Tally Palmer is the Director of the Institute for Water Research, at Rhodes university, South Africa. She has a research trajectory from aquatic ecology through environmental water quality, water law and policy development, to a commitment to the transformative power of engaged, transdisciplinary action research. Her understanding of Adaptive Integrated River Basin Management includes the recognition that participatory governance – people at the interface of knowledge production, advocacy and politics – creates a sustainability platform and pathway to river basin resilience .

Adaptive River Basin Management: A Capability Pathway Catalyses Rural Participatory Governance

Interventions that promote movement towards integrated river basin management for resilience, sustainable development, and/or climate change adaptation, have a history of ambiguous outcomes and outright failures. How can interventions, and especially those that involve government, research and stakeholders, including local residents, result in sustainable outcomes that persist beyond the intervention? How do interventions encourage learning and behavior-change in the practice of all participants? Four South African case studies are presented to probe the challenging question of whether painstaking on-the-ground trust–building; activating participatory governance processes; and engaging in reflexive praxis, can catalyze change towards integrated river basin management for resilience. The underpinning methodology presented is transdisciplinary. Critical Realism provides a theoretical foundation for discerning causal mechanisms in complex systems using the full range of disciplinary inquiry. The concept of Complex Social-Ecological Systems (CSES) provides a lens to forefront the role adaptation and feed-back, and river basins and sub-basins are viewed as CSES’s. Expansive learning elucidates the mechanisms that guide processes of co-learning and the co-development of knowledge.
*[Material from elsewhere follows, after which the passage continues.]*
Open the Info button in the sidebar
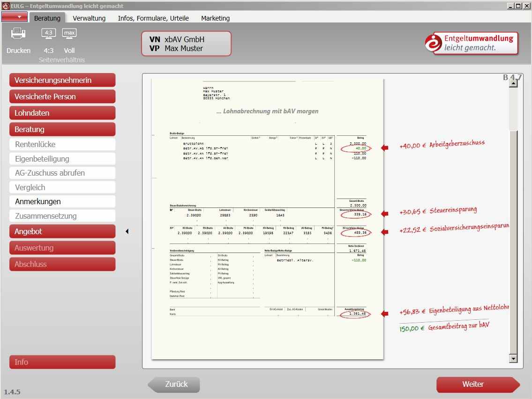532x399 pixels. [x=62, y=362]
Strategic Adaptive Management provides practical on-the-ground steps for stakeholders to participate, through governance, in an integrated river basin management process. The formal governance system, linked to a participatory governance system, in each particular river basin (or sub-basin), provides the contextual possibility for civil society agency to persist. We suggest that participatory governance brings the vitality and relevance of civil society to bear on the possibility of real benefits to the participating stakeholders. The selected approach is slow, with many pitfalls. There are not many examples of unequivocal success. However, in the case studies presented, we demonstrate learning, begin to understand failures more deeply, and most importantly share “narratives of hope”. These “narratives of hope” are landmarks to encourage perseverance in developing effective adaptive participatory governance, as a pathway towards resilience.